Now, I'm sure Carson is right about Trump: Trump doesn't give a crap about religion; he never has and never will, because it doesn't make him any richer, and money is the only thing Trump cares about.

But Trump is also right about Seventh-Day Adventism: it's a kooky apocalyptic annihilationistic religion. It shares many features with conservative Islam: they insist on an absolutist and "literal" (i.e., their own) interpretation of the Bible. They have a self-proclaimed prophet (more than one, actually) who claimed intimate knowledge of God's holy plan. Their holy day of rest is not on Sunday, in opposition to most of Christianity. They anticipate the world will end soon in a conflagration between the true believers (them) and mainstream Christianity, which they believe is in league with Satan. And this global conflagration will be caused by Christians trying to force the Sabbath to be on Sundays, persecuting Adventists who celebrate the Sabbath on Saturday.

This is Adventist's major concern, and it's totally ridiculous: with each passing year we are getting further and further from forcing the Sabbath to be observed on Sundays, with almost every state eliminating mandatory Sunday closing laws and allowing the sale of everything from automobile to alcohol sales.

But more importantly, why would the creator of the universe care how humans set up their calendar? Which day is the seventh day of rest comes down to whether you define the first day of the week as Sunday or Monday. And that depends on the date when you start the cycle of days of the week.

Adam never wrote a damned thing down: no one did for thousands of years. Moses didn't get the tablets from God telling him to to keep the Sabbath holy until some time between 1600 and 1200 BC. Given that writing didn't exist when the world was created, and arithmetic and calendars wouldn't be created for three or four millennia after the ostensible day of creation, we have absolutely no way of knowing what day should be the first day of the week. Thus, the exact day on which the Sabbath is celebrated is totally arbitrary and essentially random.

Christians have switched calendars four times since the time of Christ: from the Hebrew, to the Roman Julian calendar, to the Christian Julian calendar, to the Gregorian calendar. So how can know really know anything about what the right day is to celebrate the Sabbath?

William Miller, the founder of Carson's religion, predicted the Second Coming would occur on various dates in 1843 and 1844, recalculating the End Times several times. Adventists called it "The Great Disappointment" when Christ failed to appear.
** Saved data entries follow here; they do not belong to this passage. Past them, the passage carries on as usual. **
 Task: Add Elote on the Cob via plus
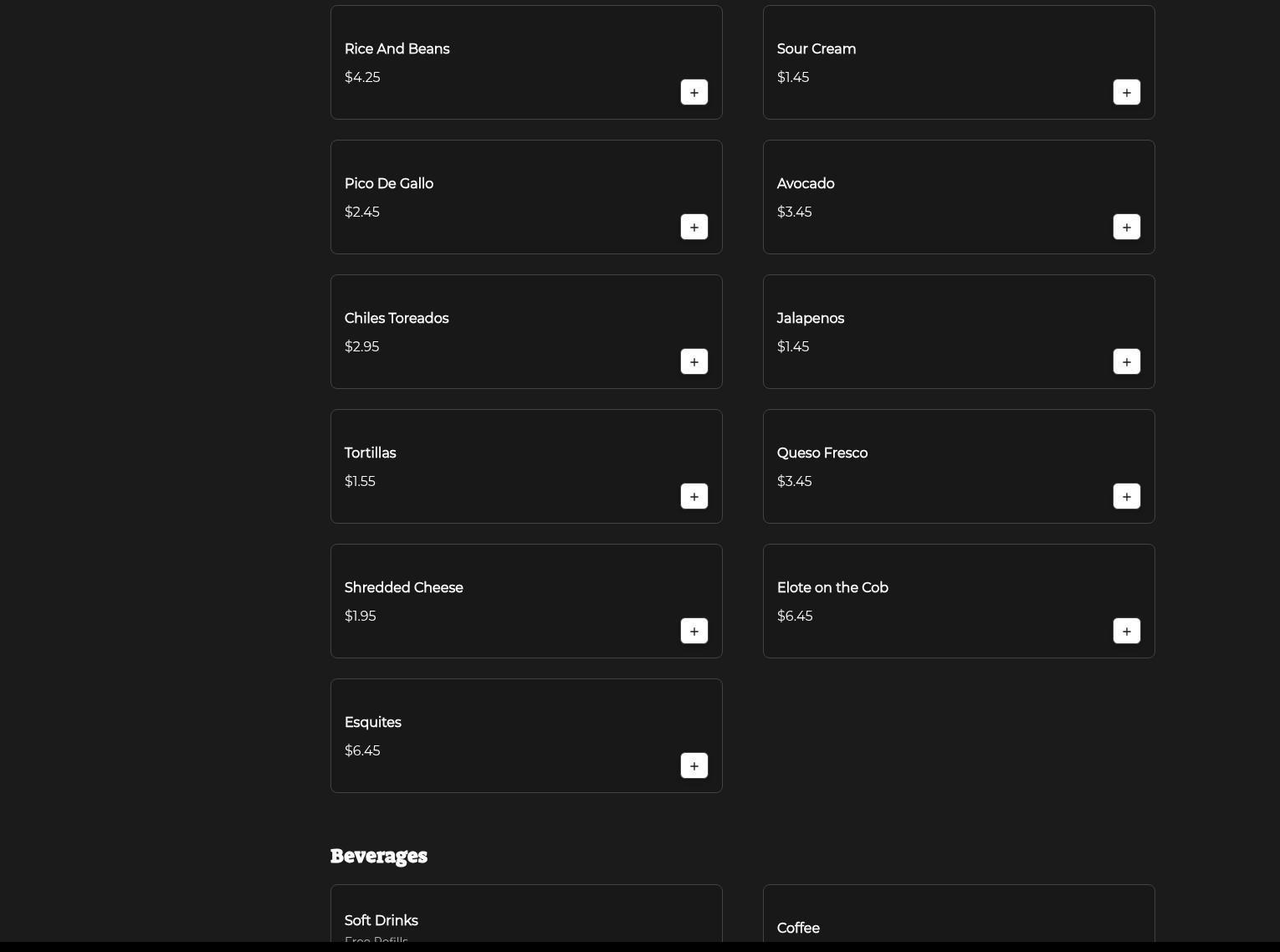tap(1127, 631)
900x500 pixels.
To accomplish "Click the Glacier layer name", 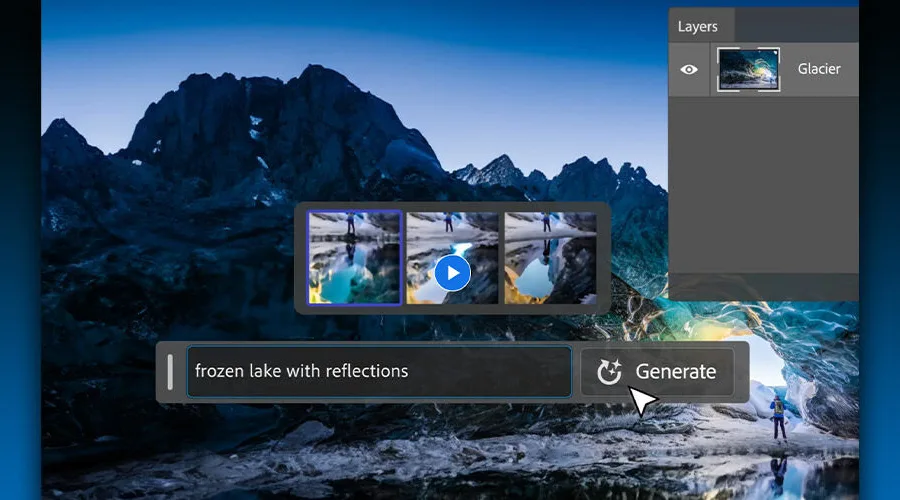I will (818, 70).
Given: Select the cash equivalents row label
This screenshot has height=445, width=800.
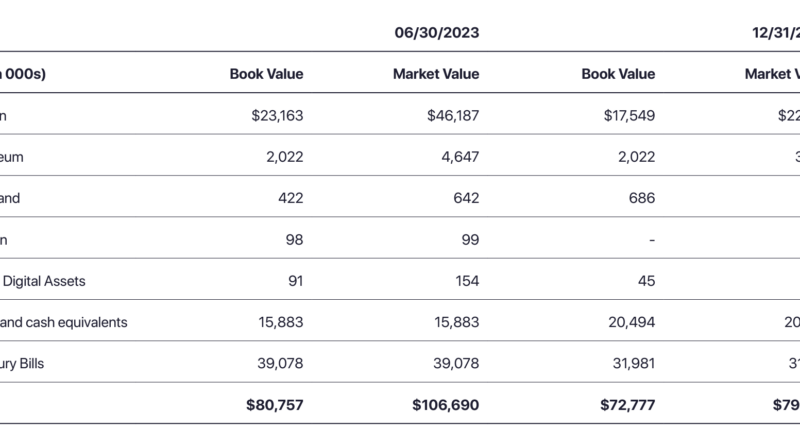Looking at the screenshot, I should (x=64, y=322).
Yeah, it's so disappointing that the world didn't end and millions of Christians who weren't Adventists didn't die because they honor Sunday as the Sabbath.
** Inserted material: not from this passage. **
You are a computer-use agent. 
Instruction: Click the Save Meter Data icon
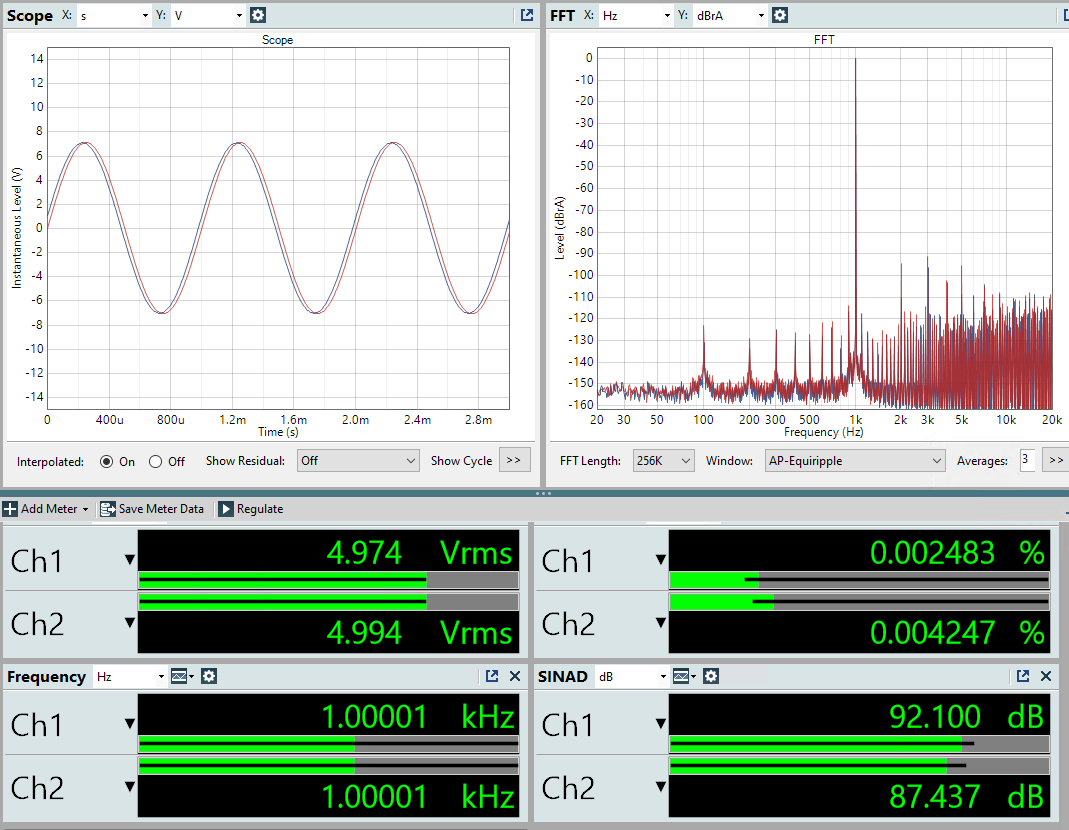107,509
Most Adventists also revere Ellen White as a prophet, even though the Bible is supposed to be God's last word and the Bible warns against false prophets.
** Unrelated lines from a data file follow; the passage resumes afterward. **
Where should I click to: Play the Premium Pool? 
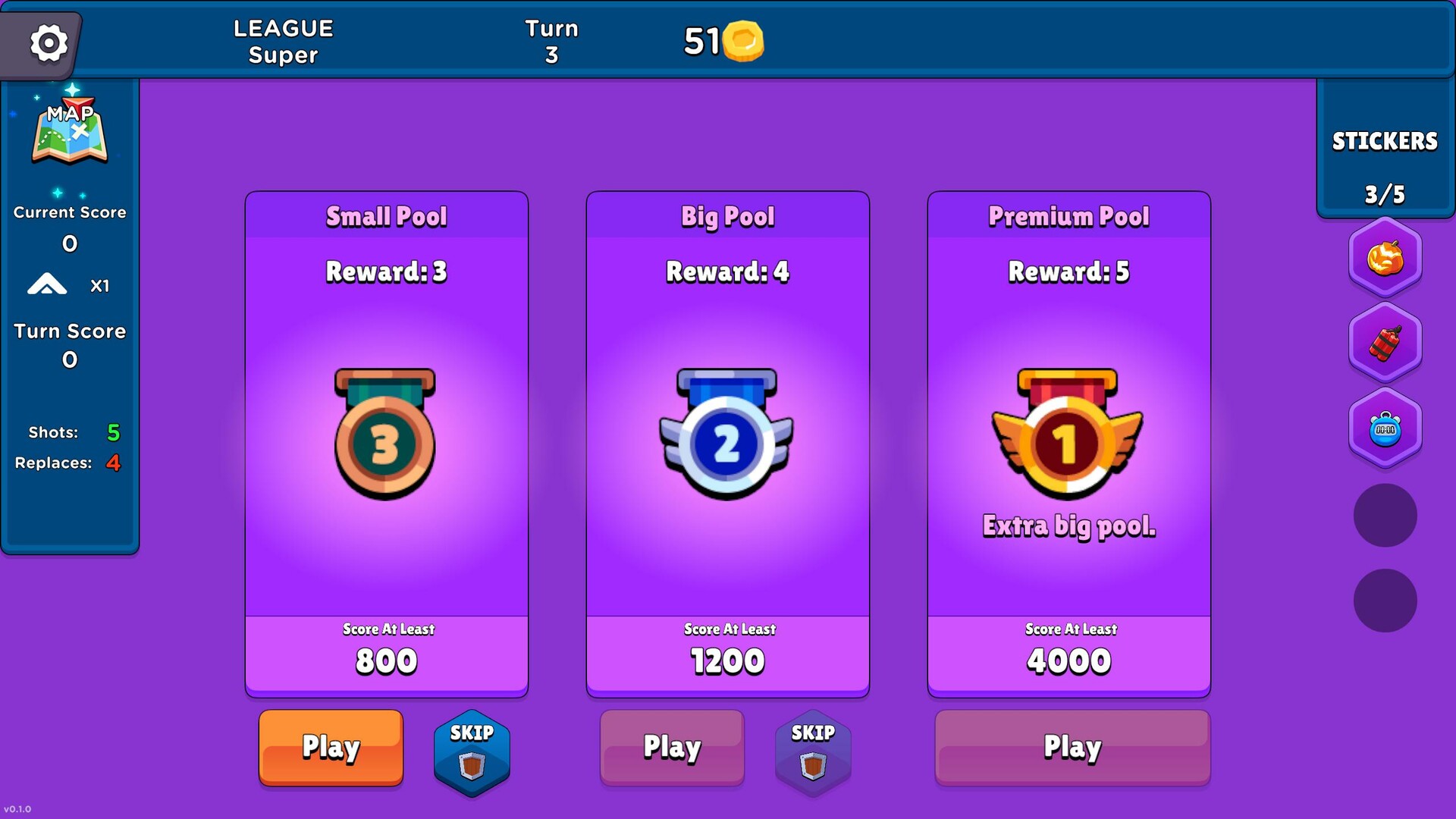(1072, 748)
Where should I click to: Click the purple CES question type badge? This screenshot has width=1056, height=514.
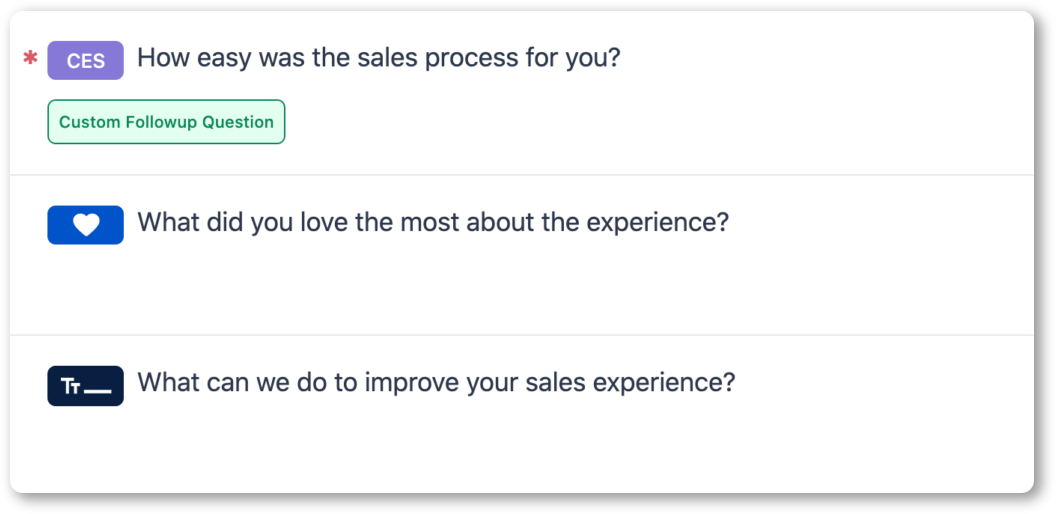[86, 61]
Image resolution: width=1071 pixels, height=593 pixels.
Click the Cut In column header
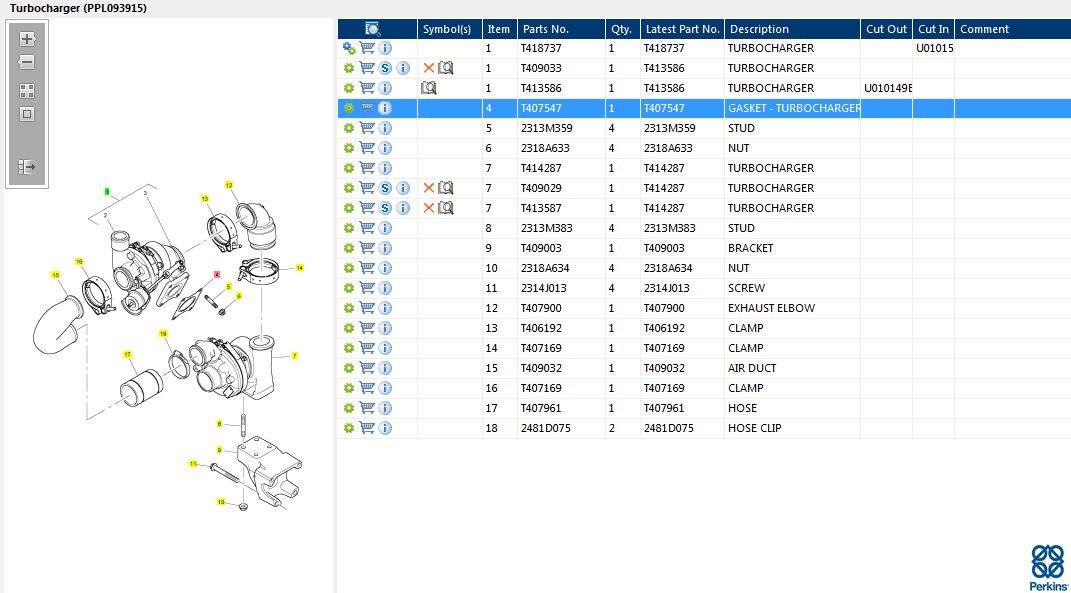(x=933, y=29)
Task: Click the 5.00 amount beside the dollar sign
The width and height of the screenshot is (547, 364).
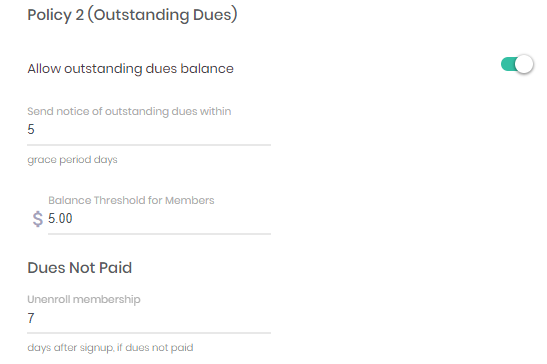Action: [x=60, y=219]
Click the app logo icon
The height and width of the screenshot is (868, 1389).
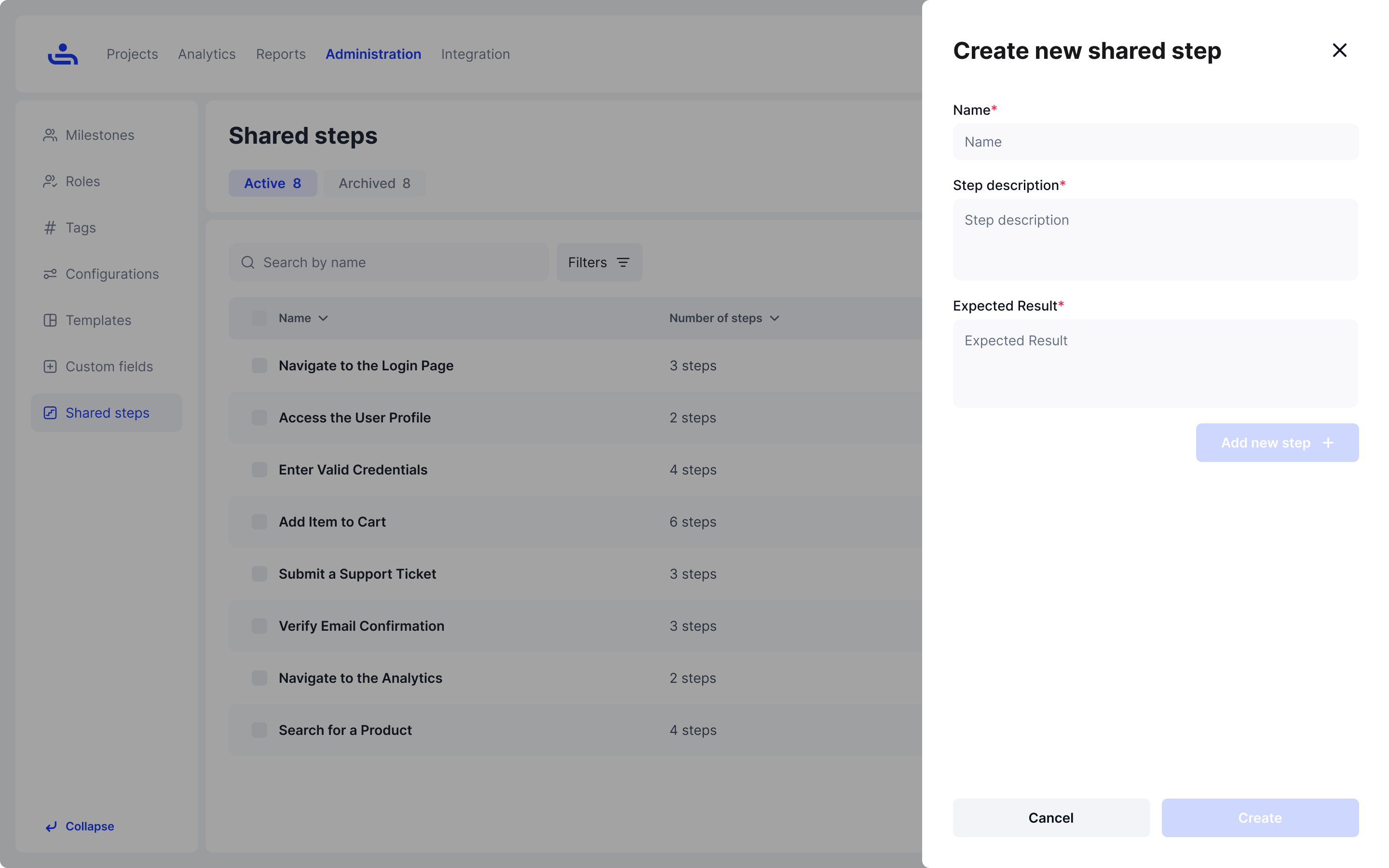tap(63, 54)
Carson himself believes literally that the world was created in six days just a few thousand years ago, and that evolution is the work of Satan.

Like Trump, the average Republican voter knows nothing about Adventism. If they did, they would lump Carson and his religion in with the Jehovah's Witnesses, Scientologists, Muslims and Wiccans.

The Republican race is beginning to look a lot like the last Republican primary, when they cycled through nuts like Bachmann, Gingrich, Santorum, and Cain before finally deciding on boring Mitt Romney. This time they started out the the boring guys like Bush and Christie, then flirted with Trump because of his big mouth. They're getting tired of the bombast, and already they're toying with Carson because they find his somnolent droning a soothing change of pace.

Carson, too, shall pass, probably when Ted Cruz goes bananas because he's bored and running out of cash.